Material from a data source
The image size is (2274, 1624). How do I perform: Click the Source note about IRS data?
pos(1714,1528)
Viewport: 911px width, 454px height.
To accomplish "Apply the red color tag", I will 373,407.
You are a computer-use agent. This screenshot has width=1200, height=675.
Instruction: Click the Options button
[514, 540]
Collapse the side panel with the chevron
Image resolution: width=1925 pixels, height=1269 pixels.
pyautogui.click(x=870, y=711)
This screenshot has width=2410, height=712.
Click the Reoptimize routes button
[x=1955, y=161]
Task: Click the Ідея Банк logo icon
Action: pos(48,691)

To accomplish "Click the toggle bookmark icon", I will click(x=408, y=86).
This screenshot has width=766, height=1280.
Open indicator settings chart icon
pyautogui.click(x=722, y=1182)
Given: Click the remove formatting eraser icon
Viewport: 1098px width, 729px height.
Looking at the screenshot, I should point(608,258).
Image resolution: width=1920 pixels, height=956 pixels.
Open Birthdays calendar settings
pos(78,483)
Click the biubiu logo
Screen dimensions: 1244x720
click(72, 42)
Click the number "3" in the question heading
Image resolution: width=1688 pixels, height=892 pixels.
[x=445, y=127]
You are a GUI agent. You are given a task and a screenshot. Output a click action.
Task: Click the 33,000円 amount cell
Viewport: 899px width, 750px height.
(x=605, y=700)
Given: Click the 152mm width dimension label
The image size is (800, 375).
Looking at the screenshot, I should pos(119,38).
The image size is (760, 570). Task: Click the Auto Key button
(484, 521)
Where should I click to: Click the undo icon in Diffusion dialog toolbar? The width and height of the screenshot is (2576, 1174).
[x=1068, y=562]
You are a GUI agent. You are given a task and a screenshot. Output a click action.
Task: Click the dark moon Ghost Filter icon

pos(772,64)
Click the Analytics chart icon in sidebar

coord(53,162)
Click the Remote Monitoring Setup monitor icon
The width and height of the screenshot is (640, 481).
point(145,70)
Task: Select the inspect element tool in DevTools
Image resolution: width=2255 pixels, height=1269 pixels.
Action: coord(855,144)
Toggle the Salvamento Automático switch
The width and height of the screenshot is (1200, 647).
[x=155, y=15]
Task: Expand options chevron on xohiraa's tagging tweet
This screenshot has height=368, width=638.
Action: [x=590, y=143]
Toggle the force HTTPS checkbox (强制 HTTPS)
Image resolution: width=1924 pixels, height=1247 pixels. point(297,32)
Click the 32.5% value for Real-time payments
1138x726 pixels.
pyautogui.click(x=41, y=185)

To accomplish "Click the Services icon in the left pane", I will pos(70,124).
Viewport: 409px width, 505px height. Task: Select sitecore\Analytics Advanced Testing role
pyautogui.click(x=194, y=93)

→ **Instructions for the task**
Format every line of the material above as a JSON list of strings, one string per line, and omit the blank lines.

→ **Output for this exercise**
[
  "The image size is (2274, 1624). How do I perform: Click the Source note about IRS data?",
  "pos(1714,1528)",
  "Viewport: 911px width, 454px height.",
  "To accomplish \"Apply the red color tag\", I will 373,407.",
  "You are a computer-use agent. This screenshot has width=1200, height=675.",
  "Instruction: Click the Options button",
  "[514, 540]",
  "Collapse the side panel with the chevron",
  "Image resolution: width=1925 pixels, height=1269 pixels.",
  "pyautogui.click(x=870, y=711)",
  "This screenshot has width=2410, height=712.",
  "Click the Reoptimize routes button",
  "[x=1955, y=161]",
  "Task: Click the Ідея Банк logo icon",
  "Action: pos(48,691)",
  "To accomplish \"Click the toggle bookmark icon\", I will click(x=408, y=86).",
  "This screenshot has width=766, height=1280.",
  "Open indicator settings chart icon",
  "pyautogui.click(x=722, y=1182)",
  "Given: Click the remove formatting eraser icon",
  "Viewport: 1098px width, 729px height.",
  "Looking at the screenshot, I should point(608,258).",
  "Image resolution: width=1920 pixels, height=956 pixels.",
  "Open Birthdays calendar settings",
  "pos(78,483)",
  "Click the biubiu logo",
  "Screen dimensions: 1244x720",
  "click(72, 42)",
  "Click the number \"3\" in the question heading",
  "Image resolution: width=1688 pixels, height=892 pixels.",
  "[x=445, y=127]",
  "You are a GUI agent. You are given a task and a screenshot. Output a click action.",
  "Task: Click the 33,000円 amount cell",
  "Viewport: 899px width, 750px height.",
  "(x=605, y=700)",
  "Given: Click the 152mm width dimension label",
  "The image size is (800, 375).",
  "Looking at the screenshot, I should pos(119,38).",
  "The image size is (760, 570). Task: Click the Auto Key button",
  "(484, 521)",
  "Where should I click to: Click the undo icon in Diffusion dialog toolbar? The width and height of the screenshot is (2576, 1174).",
  "[x=1068, y=562]",
  "You are a GUI agent. You are given a task and a screenshot. Output a click action.",
  "Task: Click the dark moon Ghost Filter icon",
  "pos(772,64)",
  "Click the Analytics chart icon in sidebar",
  "coord(53,162)",
  "Click the Remote Monitoring Setup monitor icon",
  "The width and height of the screenshot is (640, 481).",
  "point(145,70)",
  "Task: Select the inspect element tool in DevTools",
  "Image resolution: width=2255 pixels, height=1269 pixels.",
  "Action: coord(855,144)",
  "Toggle the Salvamento Automático switch",
  "The width and height of the screenshot is (1200, 647).",
  "[x=155, y=15]",
  "Task: Expand options chevron on xohiraa's tagging tweet",
  "This screenshot has height=368, width=638.",
  "Action: [x=590, y=143]",
  "Toggle the force HTTPS checkbox (强制 HTTPS)",
  "Image resolution: width=1924 pixels, height=1247 pixels. point(297,32)",
  "Click the 32.5% value for Real-time payments",
  "1138x726 pixels.",
  "pyautogui.click(x=41, y=185)",
  "To accomplish \"Click the Services icon in the left pane\", I will pos(70,124).",
  "Viewport: 409px width, 505px height. Task: Select sitecore\\Analytics Advanced Testing role",
  "pyautogui.click(x=194, y=93)"
]